START Source material
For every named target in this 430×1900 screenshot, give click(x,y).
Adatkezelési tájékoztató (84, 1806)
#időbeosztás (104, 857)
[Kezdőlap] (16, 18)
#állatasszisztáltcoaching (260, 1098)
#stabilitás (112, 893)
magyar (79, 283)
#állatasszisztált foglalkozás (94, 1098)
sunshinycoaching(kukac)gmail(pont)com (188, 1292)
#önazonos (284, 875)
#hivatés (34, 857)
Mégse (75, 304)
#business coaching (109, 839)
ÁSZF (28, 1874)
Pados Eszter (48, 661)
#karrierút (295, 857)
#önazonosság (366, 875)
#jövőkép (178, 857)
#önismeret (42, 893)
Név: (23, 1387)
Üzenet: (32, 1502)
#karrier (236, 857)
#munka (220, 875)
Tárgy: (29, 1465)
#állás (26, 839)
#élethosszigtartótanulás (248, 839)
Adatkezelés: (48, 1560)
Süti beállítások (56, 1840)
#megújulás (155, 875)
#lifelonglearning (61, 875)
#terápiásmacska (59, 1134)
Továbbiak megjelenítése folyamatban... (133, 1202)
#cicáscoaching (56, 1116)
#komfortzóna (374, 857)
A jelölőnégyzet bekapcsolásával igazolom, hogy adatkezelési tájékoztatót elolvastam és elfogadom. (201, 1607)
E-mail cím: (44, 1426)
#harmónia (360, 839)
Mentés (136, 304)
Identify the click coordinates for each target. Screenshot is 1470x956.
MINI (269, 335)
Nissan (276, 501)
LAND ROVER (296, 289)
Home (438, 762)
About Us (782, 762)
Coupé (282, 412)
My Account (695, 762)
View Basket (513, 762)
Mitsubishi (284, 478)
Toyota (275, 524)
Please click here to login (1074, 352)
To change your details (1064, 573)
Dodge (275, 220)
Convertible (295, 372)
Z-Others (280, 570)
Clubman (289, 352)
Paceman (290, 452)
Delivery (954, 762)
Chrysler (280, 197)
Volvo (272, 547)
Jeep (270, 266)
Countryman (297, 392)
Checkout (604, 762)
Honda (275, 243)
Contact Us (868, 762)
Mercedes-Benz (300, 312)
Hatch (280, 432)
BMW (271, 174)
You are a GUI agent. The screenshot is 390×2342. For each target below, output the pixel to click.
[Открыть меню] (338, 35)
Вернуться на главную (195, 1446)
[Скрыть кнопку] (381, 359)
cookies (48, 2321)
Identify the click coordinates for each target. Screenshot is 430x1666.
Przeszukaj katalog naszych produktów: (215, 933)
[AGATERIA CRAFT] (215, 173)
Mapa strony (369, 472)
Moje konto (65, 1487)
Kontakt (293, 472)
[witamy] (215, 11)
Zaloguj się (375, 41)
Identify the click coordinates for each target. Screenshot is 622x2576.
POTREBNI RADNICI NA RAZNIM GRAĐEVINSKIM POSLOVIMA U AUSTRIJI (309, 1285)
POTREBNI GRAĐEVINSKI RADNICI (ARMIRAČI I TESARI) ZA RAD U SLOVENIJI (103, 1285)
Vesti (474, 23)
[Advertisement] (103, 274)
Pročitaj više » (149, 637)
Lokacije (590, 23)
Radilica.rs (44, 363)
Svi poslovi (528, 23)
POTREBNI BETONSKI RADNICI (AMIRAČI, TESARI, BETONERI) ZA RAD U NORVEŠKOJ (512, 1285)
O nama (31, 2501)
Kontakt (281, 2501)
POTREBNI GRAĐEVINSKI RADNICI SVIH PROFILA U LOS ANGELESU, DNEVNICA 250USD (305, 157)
END Source material
About this exercise - Which lines of the records hold the string "Identify"? Copy each one.

Task result -
Identify the click coordinates for each target. Screenshot is 1470x956.
Identify the click coordinates for each target. Screenshot is 430x1666.
Identify the click coordinates for each target. Screenshot is 622x2576.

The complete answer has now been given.